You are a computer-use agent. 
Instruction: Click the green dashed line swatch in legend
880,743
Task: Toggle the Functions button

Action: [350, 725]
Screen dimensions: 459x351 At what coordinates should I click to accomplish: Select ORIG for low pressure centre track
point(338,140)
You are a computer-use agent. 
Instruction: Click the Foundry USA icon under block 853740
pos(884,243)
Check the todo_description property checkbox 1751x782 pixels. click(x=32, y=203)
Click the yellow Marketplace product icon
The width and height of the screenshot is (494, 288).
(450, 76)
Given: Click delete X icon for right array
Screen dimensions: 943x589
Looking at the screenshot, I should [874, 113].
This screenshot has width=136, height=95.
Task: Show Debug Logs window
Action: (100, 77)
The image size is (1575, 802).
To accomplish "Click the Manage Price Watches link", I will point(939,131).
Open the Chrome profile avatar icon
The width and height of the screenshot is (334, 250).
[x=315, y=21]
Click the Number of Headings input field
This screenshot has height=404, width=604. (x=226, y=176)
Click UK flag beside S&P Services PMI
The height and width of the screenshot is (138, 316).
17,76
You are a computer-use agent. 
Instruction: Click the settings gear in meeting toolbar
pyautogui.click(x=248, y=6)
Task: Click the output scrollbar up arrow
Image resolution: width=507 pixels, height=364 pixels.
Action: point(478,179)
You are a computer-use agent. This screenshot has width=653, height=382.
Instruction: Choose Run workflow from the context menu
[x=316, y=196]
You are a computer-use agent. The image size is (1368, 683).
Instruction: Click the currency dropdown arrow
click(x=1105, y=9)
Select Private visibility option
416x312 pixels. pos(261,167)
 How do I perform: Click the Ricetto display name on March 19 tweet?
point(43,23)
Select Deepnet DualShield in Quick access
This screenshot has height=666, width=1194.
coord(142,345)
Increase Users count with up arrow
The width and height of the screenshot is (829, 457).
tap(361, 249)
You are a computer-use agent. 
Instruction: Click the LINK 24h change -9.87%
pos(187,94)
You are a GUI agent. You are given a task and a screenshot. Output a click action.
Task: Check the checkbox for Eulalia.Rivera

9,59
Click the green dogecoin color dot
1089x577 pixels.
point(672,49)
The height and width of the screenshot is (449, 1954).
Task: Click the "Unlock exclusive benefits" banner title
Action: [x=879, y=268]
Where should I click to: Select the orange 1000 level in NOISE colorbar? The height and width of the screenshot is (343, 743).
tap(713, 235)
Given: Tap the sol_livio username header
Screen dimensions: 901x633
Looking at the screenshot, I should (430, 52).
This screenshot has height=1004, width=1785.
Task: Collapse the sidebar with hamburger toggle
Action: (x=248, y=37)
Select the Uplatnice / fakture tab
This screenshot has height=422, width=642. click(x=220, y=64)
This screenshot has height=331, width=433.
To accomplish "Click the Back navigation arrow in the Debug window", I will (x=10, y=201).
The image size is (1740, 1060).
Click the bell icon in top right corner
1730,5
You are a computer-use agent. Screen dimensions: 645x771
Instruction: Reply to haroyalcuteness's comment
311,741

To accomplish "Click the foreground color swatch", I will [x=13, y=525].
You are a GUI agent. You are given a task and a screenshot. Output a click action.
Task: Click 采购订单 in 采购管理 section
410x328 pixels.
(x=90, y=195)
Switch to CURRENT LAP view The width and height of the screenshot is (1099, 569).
· · ·
Instructions for the task:
Please find each line above containing the word "Debug" and copy every one of them in full.

Exercise answer:
Task: Show Debug Logs window
To accomplish "Click the Back navigation arrow in the Debug window", I will (x=10, y=201).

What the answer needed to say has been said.